Oncologist Robert A. Wolff has been treating pancreatic cancer at the University of Texas MD Anderson Cancer Center for 20 years. “Since I've been practicing, I've seen a shift from smoking to obesity as the driver,” he says. “An average patient of mine has a body mass index between 30 and 35 [obesity is defined as 30 or more], has diabetes or prediabetes, is hypertensive and takes a lipid-lowering agent.” Toss in a history of smoking, and such patients, he says, “are just time bombs for pancreatic cancer.”

Obesity and type 2 diabetes raise the risk of many forms of cancer. Among the suspected reasons: chronic low-level inflammation, too much insulin, excess hormones and growth factors released by fat tissue, and metabolic abnormalities. Researchers are looking for early signs of pancreatic cancer in the blood or tissue of adults age 50 and older who were newly diagnosed with diabetes. Nearly 1 percent of such adults will develop the disease within three years, says Lola Rahib, a scientist at the Pancreatic Cancer Action Network, which supports the research. The challenge, she says, is to find biomarkers precise enough to avoid “costly and emotional” false positives and negatives. The quest for cancer blood tests—known as liquid biopsies—is one of the hottest areas in oncology, notes Otis Brawley, chief medical and scientific officer at the American Cancer Society, but there's a long way to go: “The tests reported so far have really terrible specificity.”

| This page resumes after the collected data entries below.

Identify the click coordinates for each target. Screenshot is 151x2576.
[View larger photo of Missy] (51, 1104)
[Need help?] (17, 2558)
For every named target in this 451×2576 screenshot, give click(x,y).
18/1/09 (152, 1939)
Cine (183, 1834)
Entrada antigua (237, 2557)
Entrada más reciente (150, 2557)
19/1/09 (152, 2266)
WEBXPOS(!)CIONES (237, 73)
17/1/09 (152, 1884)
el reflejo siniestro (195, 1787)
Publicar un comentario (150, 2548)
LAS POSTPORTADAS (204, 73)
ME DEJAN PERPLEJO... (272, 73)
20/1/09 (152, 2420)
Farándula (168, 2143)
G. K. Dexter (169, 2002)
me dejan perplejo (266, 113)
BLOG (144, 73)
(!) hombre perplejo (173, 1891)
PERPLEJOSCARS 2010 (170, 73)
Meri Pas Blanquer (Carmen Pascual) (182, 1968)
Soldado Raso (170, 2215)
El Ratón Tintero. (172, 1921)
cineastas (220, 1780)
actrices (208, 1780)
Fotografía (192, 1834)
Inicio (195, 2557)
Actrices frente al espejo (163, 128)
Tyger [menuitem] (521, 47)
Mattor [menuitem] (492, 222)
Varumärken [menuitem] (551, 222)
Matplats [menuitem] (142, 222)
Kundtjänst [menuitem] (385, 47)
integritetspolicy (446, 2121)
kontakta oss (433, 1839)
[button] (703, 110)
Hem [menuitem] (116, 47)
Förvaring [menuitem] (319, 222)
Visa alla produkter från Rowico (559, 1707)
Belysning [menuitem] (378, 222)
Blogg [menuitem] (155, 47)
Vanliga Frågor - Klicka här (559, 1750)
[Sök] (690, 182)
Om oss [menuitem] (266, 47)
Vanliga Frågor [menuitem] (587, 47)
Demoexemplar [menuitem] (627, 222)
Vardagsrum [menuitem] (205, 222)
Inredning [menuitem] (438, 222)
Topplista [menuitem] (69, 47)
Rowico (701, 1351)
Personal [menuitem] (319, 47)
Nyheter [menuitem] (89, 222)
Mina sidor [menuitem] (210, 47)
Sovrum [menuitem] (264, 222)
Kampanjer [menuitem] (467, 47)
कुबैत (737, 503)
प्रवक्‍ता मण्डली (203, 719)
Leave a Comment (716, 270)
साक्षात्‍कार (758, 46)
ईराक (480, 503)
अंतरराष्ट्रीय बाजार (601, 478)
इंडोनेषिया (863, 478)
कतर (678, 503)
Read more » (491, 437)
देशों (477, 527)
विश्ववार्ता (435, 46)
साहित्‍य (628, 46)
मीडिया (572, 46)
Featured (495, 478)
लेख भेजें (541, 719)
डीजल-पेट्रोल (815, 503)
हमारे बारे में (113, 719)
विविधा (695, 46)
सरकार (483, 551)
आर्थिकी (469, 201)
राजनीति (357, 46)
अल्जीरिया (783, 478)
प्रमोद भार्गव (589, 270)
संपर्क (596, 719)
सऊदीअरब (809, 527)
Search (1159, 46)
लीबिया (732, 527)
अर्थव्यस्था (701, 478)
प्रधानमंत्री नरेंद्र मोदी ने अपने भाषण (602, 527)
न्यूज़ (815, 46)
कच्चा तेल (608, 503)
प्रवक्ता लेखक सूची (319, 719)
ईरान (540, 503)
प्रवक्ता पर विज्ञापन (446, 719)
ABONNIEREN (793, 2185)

Even if blood tests could someday detect pancreatic cancer at an early stage, treatment would have to improve a lot for them to do much good. Unlike many cancers that are curable if detected early, pancreatic tumors are quick to metastasize. “The cells break away like a crumbling popcorn ball,” Brawley says. Still, some modest progress has been made. Five-year survival rates for pancreatic cancer have inched up from 6 to 9 percent in recent years.

Wolff believes that newer, precision medicine therapies will ultimately help his patients, particularly the 10 percent or so whose cancer is more driven by heredity than way of life. But the bigger message is prevention, he says: “It's thought that easily 30 percent of pancreatic cancer is preventable. Cutting back on obesity, better diets, more exercise, no smoking. What a concept!”